Keltner Channels

Discussion in 'Technical Analysis' started by John9999, Feb 22, 2018.

  1. John9999


    I have come across some interesting info on this indicator. I trade NQ Index Futures, but I am sure the methodology could be applied to any trading asset. Go Long at bottom of channel and short at the top. I am sure that is way too simplistic, but maybe simple is what we all need

    Who is using these? thoughts?
    murray t turtle likes this.
  2. Xela


    So do I ...

    Yes, that methodology can indeed be applied to any trading asset, and in itself it will produce a similar result with any: an overall loss of money.

    As you rightly say, it's way too simplistic, and - as you can easily verify simply from backtesting it - it doesn't confer an edge.

    Keltner Channels are basically a variant of Bollinger Bands: the similarity between the two is that both show volatility-based deviations around a moving average of prices; the difference between the two is that with Bollinger Bands, the deviations are SD-based, while with Keltner channels they're ATR-based. That's about it.

    Here's a simple explanation of why what you've described above isn't profitable overall: the principle is one of "mean reversion", as many traders (perhaps unwisely) call it, and it lets them down on the positive-expectancy front because the mean itself is a moving one. In other words, the price can be at the bottom of the channel (lower line of Keltner, or lower Bollinger band: the principle is exactly the same), and "revert"/"rise" to the midline ("mean-reversion principle") but actually drop further in the process, because the moving average midline is itself also moving, while the price is. So, yes, it "works" in the sense that when the outer lines are touched/breached, eventually the price must revert to the midline ... and that's what many people find attractive about it, but the point they're typically missing is that that reality doesn't actually predicate which way the price will have moved, overall, by the time it's actually done so! [​IMG]

    (And that's without even mentioning stop-losses and risk management at all, which complicate it further.)

    Like so many things, it sounds good until you try to make profits from its "positive expectancy", the inverted commas in this case signifiying that it doesn't in itself have one. Not on NQ, and not on any other instrument, either.

    The specific mistake to avoid, with such things, is imagining that it "must" somehow be profitable, if only one "confirms" its "signals" by using it conjunction with another indicator as well. This line of "reasoning" is often an attractive and appealing one to aspiring traders who attribute to indicators predictive powers they don't really have - which tends to be something of a triumph of hope over experience.

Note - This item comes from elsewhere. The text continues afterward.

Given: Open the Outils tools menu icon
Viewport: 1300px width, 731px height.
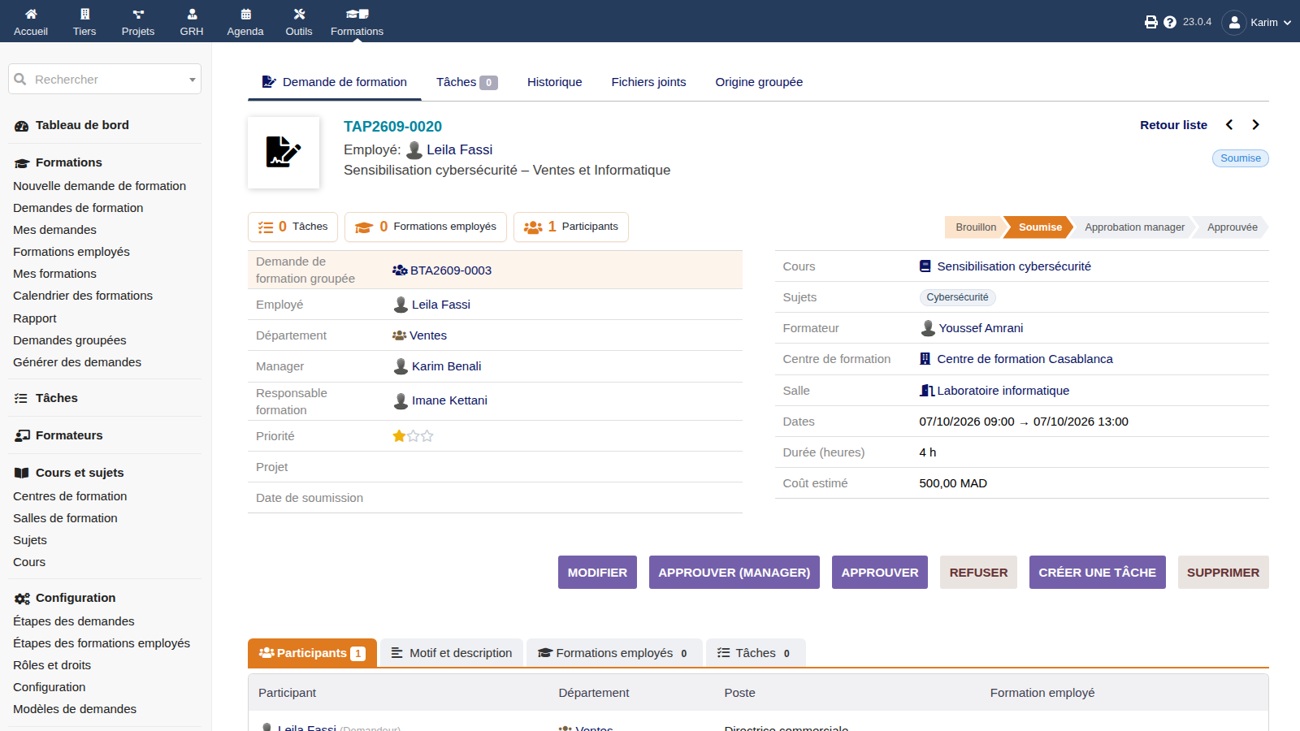Looking at the screenshot, I should (x=299, y=14).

    Of course, that's not to suggest that it has no possible use or benefit at all - but it's not capable of providing positive-expectancy trade entries, in itself, in the simplistic way described above ... perhaps not least, overall, because "entries" themselves are by no means the most important component of trading with steady profitability, anyway ... but again, the aspiring traders who attribute predictive powers to combinations of indicators do, in my experience, tend to be broadly the same ones who also confuse "entry methods" with "trading systems"; they often harbor, also, the illusion that "if they can just get the entries right, everything else will somehow, magically, manage to work itself out successfully". [​IMG]

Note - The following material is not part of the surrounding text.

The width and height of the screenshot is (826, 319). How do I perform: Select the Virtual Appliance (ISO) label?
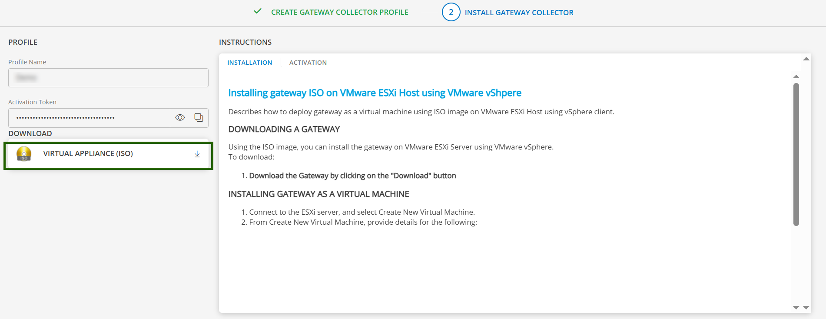88,154
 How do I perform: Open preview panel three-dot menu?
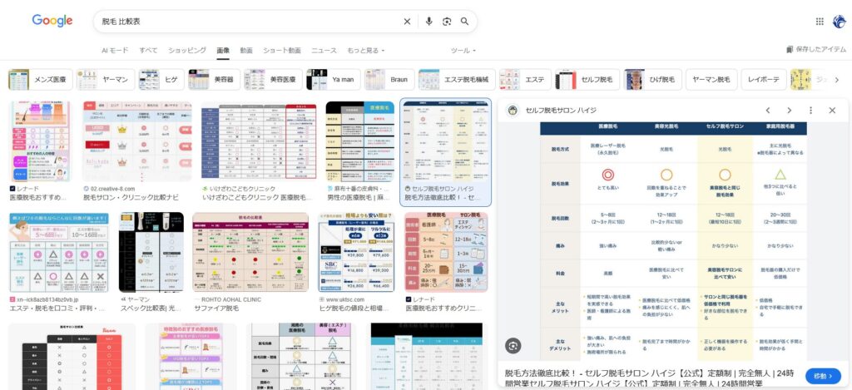[810, 110]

    Hope these few thoughts help ...
    Last edited: Feb 22, 2018
  3. Metamega


    I use it myself more of a way to measure volatility, and to help filter bad setups(when moves have gone parabolic). Do some test yourself and see what you come up with.

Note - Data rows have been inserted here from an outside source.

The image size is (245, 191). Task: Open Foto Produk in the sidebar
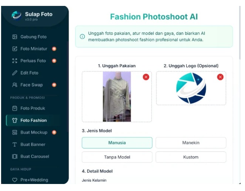33,108
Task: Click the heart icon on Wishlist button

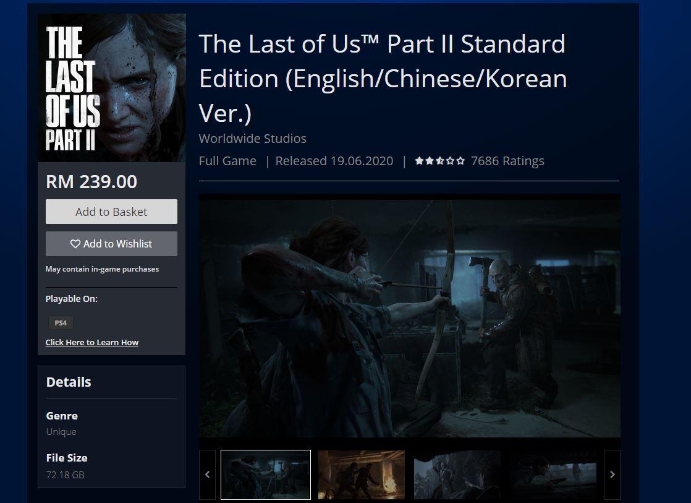Action: point(75,244)
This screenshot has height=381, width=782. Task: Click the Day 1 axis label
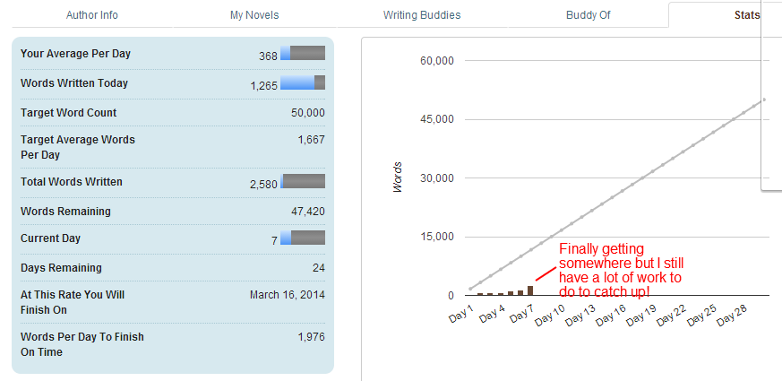[x=460, y=315]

    His book go me into using Keltner Channels. He puts some nice stats together in the link above. Take some ideas based off Keltner Channels and backtest.

    One thing I took from those stats( I’ve performed similar tests in AmiBroker with similar results), stocks tend to mean revert, and theirs a natural upward drift over the long haul. But you wouldn’t need Keltner Channels to come to that conclusion.
    murray t turtle likes this.
  4. Every indicator works and is logical and perfectly rational in hindsight.

    You can draw and trace lines and see pictures within them and create unique names for them since the dinosaurs roamed someone just discovered how to split the atom, or discovered electricity. Name a Law after each of those so-called magical subjective discoveries.

    You need to just isolate the day, or time frame you're trading,...and consider all the fixed and dynamic variables affecting its potential movement within that matrix.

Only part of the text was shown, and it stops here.